===== Quoted passage

Java Reference
In-Depth Information
Yes! It's possible. The technique is called mock objects. Tim Mackinnon, Steve
Freeman, and Philip Craig first presented the mock objects concept at XP 2000. The
mock objects strategy allows you to unit test at the finest-possible level and develop
method by method, while providing you with unit tests for each method.
7.1
Introducing mock objects
Testing in isolation offers strong benefits, such as the ability to test code that has not
yet been written (as long as you at least have an interface to work with). In addition,
testing in isolation helps teams unit test one part of the code without waiting for all
the other parts.
The biggest advantage is the ability to write focused tests that test only a single
method, without side effects resulting from other objects being called from the
method under test. Small is beautiful. Writing small, focused tests is a tremendous
help; small tests are easy to understand and don't break when other parts of the code
are changed. Remember that one of the benefits of having a suite of unit tests is the
courage it gives you to refactor mercilessly—the unit tests act as a safeguard against
regression. If you have large tests and your refactoring introduces a bug, several tests
will fail; that result will tell you that there's a bug somewhere, but you won't know
where. With fine-grained tests, potentially fewer tests will be affected, and they'll pro-
vide precise messages that pinpoint the exact cause of the breakage.
Mock objects (or mocks for short) are perfectly suited for testing a portion of code
logic in isolation from the rest of the code. Mocks replace the objects with which your
methods under test collaborate, offering a layer of isolation. In that sense, they're sim-
ilar to stubs. But this is where the similarity ends, because mocks don't implement any
logic: they're empty shells that provide methods to let the tests control the behavior of
all the business methods of the faked class.

==========

- **Your tasks**
1. Print the mock objects passage from "Java Reference" up to and including "for each method.".
2. Answer these about the mock objects passage:
(a) Who first presented the mock objects concept, and at what event?
(b) What two things does the passage say about small tests?
(c) How do mocks differ from stubs?
3. Carry the mock objects passage on past its last sentence.
The rows have nothing to do with the mock objects passage.

===== Given data

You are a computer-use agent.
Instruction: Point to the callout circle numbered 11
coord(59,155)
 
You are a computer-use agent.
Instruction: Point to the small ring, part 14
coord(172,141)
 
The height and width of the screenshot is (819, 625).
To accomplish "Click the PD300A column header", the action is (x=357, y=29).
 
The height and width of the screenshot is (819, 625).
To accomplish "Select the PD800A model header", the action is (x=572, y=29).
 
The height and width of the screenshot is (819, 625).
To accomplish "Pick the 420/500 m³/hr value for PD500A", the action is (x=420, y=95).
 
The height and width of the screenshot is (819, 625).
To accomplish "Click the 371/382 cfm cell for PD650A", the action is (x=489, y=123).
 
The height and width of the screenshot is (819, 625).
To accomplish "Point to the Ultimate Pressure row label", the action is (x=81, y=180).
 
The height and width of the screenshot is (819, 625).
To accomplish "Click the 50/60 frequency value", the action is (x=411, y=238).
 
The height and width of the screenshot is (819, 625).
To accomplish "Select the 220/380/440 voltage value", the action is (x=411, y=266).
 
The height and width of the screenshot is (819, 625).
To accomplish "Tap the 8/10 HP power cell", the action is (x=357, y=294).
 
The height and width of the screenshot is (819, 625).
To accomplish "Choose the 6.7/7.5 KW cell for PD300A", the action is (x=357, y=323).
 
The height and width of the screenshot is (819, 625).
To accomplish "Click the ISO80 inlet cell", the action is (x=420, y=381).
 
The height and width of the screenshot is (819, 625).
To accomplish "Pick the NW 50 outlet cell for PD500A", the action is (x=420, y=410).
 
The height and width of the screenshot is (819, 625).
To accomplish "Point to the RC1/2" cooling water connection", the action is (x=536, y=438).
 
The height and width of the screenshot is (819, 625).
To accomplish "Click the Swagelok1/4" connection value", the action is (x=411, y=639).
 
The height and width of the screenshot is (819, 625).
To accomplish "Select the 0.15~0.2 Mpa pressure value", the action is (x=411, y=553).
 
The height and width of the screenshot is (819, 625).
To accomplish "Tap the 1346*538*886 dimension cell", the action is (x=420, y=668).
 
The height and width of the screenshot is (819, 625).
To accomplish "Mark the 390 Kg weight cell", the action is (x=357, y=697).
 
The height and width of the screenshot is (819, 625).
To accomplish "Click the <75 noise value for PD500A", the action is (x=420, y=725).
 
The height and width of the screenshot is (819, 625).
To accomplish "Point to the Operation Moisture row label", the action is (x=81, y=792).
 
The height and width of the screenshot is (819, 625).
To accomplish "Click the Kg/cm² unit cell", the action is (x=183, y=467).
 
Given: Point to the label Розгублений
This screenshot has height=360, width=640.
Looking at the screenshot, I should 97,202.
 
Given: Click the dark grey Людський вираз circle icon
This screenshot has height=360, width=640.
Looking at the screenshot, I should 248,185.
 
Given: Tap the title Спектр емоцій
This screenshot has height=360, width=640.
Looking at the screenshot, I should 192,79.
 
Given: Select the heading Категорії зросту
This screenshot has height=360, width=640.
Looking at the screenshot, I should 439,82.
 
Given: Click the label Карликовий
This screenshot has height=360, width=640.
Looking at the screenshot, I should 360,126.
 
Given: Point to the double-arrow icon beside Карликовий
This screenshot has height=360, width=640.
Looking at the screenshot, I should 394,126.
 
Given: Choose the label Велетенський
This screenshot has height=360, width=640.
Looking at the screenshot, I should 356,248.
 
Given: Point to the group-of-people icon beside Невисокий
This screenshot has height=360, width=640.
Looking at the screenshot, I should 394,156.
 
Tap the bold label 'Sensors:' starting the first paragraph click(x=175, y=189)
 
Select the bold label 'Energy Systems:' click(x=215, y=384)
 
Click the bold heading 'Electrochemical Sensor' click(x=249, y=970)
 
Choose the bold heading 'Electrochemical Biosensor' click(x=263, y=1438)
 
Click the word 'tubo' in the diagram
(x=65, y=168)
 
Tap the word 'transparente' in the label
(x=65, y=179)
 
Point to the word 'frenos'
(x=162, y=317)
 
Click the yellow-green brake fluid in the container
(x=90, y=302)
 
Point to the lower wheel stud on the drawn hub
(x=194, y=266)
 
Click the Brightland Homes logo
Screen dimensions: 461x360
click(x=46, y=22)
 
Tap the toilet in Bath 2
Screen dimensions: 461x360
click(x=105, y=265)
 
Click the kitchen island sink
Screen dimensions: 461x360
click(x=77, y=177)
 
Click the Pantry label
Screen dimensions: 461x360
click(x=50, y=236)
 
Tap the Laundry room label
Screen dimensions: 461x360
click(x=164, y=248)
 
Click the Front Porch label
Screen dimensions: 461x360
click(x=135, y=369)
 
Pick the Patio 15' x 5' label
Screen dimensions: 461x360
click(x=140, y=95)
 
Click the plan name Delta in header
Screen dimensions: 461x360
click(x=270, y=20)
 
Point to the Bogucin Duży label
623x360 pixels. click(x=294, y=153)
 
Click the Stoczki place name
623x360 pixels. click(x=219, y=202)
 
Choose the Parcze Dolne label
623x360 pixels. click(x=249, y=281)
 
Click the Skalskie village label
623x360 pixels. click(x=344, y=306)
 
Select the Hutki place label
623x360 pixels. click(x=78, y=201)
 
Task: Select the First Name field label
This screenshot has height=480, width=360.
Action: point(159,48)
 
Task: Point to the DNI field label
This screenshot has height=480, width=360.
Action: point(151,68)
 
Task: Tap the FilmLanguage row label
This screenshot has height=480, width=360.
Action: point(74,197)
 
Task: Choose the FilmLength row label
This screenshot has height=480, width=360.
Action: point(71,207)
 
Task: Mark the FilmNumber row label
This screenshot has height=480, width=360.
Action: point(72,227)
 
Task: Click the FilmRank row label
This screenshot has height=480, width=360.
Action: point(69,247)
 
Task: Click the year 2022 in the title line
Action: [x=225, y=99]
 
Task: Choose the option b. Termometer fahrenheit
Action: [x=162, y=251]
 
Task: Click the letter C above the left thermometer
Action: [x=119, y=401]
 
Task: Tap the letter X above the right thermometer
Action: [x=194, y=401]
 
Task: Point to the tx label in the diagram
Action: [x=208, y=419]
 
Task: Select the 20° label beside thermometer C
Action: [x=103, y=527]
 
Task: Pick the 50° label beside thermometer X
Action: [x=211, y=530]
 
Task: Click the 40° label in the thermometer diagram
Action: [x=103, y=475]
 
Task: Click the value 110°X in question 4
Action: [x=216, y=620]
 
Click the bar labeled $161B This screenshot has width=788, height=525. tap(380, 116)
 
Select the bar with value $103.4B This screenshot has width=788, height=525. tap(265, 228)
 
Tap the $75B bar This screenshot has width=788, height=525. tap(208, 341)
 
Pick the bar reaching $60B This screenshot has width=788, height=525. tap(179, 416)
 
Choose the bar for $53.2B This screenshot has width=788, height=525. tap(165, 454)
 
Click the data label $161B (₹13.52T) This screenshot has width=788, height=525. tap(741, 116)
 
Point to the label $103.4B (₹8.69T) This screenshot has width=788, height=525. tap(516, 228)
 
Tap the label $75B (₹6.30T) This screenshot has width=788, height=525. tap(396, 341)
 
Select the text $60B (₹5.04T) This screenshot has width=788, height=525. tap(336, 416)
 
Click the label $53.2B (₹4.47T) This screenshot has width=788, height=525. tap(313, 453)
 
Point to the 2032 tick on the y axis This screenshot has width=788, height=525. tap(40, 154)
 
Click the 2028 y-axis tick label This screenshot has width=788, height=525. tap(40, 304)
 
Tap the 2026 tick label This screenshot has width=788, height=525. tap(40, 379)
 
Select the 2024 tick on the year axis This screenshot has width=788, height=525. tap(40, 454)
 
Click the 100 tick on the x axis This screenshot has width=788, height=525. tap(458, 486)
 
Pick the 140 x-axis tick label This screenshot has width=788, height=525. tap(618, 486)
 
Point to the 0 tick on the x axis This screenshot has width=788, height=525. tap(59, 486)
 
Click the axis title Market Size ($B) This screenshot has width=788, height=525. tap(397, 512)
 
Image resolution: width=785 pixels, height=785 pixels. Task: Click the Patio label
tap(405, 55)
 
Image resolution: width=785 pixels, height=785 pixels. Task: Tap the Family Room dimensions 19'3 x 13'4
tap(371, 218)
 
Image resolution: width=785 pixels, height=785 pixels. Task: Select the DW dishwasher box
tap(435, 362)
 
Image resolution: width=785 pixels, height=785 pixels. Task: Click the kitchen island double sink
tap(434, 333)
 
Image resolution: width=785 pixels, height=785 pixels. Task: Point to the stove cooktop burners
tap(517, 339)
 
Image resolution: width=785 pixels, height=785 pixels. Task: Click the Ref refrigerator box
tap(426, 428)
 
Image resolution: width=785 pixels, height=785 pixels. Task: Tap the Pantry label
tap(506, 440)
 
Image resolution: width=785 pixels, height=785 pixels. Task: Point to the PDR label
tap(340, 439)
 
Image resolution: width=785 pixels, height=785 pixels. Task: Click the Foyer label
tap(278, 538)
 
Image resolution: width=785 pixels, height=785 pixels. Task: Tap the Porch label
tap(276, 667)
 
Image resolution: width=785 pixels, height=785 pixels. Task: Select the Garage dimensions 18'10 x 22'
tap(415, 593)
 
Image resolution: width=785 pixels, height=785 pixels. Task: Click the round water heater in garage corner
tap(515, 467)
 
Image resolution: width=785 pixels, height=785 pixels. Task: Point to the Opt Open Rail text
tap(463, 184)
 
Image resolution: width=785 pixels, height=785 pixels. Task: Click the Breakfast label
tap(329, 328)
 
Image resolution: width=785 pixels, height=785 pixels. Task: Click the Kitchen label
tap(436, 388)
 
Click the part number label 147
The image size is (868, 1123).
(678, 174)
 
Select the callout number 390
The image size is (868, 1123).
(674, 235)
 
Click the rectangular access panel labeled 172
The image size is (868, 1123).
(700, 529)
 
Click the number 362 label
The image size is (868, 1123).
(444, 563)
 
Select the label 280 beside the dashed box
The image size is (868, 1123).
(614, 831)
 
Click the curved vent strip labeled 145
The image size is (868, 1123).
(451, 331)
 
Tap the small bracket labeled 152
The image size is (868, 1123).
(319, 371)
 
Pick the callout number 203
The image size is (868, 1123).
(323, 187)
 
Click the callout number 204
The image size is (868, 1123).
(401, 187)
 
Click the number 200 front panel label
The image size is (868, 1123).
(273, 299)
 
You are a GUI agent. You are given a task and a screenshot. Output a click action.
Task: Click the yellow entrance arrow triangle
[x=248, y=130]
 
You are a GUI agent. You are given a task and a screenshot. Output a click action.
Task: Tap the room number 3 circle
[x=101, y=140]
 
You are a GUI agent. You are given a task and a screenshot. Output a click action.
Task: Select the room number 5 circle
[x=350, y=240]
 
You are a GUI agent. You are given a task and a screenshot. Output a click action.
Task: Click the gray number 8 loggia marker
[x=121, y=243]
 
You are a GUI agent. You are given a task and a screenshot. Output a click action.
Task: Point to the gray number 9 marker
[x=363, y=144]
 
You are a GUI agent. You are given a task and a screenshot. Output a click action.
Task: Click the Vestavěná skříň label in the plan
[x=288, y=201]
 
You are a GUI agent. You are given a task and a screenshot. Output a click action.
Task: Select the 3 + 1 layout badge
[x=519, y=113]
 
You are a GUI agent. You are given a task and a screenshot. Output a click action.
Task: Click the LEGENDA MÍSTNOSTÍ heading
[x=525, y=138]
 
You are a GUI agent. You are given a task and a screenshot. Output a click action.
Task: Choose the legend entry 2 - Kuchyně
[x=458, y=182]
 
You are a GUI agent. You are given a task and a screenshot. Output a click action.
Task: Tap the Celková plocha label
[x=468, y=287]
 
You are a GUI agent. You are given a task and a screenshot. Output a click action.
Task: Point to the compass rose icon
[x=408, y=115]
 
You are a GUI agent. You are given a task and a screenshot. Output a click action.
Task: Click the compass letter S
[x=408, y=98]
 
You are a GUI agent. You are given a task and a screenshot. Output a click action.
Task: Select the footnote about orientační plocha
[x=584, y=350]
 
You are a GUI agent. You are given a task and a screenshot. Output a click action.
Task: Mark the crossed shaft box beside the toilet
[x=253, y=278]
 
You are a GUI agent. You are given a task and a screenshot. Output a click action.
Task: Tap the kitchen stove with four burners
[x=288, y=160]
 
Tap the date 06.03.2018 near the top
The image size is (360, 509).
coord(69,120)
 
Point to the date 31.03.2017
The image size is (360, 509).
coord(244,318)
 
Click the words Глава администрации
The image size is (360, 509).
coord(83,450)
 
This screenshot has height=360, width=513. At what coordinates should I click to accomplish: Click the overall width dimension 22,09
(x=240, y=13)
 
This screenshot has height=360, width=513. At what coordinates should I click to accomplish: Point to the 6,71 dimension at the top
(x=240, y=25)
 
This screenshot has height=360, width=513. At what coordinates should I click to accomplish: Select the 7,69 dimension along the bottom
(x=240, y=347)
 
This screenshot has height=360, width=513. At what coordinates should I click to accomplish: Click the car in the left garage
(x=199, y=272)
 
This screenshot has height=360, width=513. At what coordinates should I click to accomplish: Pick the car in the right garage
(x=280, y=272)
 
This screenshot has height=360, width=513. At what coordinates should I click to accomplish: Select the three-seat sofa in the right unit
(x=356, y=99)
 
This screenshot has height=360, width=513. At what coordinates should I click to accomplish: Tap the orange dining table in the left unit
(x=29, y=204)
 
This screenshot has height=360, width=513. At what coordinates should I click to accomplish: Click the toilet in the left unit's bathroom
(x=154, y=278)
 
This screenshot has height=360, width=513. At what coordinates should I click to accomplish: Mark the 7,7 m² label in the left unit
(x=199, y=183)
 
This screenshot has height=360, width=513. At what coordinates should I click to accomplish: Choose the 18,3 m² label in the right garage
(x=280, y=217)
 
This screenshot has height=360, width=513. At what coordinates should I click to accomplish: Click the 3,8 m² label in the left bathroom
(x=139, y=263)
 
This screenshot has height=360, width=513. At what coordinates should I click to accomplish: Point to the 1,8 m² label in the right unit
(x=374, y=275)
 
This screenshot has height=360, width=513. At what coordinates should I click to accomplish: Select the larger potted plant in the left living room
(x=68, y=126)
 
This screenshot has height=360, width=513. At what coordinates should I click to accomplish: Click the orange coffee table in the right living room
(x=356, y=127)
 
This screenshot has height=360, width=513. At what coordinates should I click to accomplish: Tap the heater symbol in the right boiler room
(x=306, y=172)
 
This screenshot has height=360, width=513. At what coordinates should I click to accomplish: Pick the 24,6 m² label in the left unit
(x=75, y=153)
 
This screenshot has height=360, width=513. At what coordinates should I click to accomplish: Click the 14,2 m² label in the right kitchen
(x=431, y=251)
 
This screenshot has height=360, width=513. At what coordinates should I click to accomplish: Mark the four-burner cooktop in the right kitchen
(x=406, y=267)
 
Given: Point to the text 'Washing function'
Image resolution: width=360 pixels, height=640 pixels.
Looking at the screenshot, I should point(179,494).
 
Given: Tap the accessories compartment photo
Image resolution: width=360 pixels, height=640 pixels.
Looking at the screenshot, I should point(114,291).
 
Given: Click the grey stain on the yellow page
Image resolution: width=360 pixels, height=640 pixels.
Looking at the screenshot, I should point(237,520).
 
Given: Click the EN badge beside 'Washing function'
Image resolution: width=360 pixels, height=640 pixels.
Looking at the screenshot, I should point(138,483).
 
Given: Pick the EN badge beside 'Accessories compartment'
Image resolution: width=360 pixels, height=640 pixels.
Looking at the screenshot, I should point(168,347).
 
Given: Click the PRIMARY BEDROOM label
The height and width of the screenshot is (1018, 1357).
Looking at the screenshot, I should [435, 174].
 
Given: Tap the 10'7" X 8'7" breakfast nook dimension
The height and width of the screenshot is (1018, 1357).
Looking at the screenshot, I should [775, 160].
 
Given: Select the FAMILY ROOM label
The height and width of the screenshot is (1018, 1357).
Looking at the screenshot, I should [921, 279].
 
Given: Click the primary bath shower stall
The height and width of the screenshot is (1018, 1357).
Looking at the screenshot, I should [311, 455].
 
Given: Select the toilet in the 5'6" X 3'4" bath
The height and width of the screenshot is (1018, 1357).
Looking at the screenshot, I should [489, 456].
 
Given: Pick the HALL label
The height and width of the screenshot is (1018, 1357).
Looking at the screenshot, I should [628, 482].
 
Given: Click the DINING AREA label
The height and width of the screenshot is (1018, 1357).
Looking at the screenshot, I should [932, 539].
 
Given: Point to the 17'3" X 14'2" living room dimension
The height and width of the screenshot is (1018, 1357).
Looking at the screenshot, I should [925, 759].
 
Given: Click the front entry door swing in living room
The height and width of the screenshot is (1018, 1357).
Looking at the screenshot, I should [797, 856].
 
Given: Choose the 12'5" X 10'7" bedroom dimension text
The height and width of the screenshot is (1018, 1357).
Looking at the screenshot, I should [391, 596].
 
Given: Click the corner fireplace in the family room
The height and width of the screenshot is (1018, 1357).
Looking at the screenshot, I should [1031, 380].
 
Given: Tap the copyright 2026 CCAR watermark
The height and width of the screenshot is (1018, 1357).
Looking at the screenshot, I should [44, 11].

==========

- **Task-by-task outputs**
1.
Java Reference
In-Depth Information
Yes! It's possible. The technique is called mock objects. Tim Mackinnon, Steve
Freeman, and Philip Craig first presented the mock objects concept at XP 2000. The
mock objects strategy allows you to unit test at the finest-possible level and develop
method by method, while providing you with unit tests for each method.

2.
(a) Tim Mackinnon, Steve Freeman, and Philip Craig, at XP 2000.
(b) They are easy to understand and don't break when other parts of the code are changed.
(c) Mocks don't implement any logic. They are empty shells that provide methods to let the tests control the behavior of all the business methods of the faked class.

3.
We discuss when to use mock objects in section 7.6 at the end of this chapter, after
we show them in action on some examples.
7.2
Unit testing with mock objects
In this section, we present an application and a test using mock objects. Imagine a
simple use case where you want to be able to make a bank transfer from one account
to another (figure 7.1 and listings 7.1 and 7.2).
The AccountService class offers services related to Account s and uses the
AccountManager to persist data to the database (using JDBC , for example). The service
that interests us is materialized by the AccountService.transfer method, which
makes the transfer. Without mocks, testing the AccountService.transfer behavior
would imply setting up a database, presetting it with test data, deploying the code
inside the container (Java EE application server, for example), and so forth. Although
this process is required to ensure the application works end to end, it's too much work
when you want to unit test only your code logic.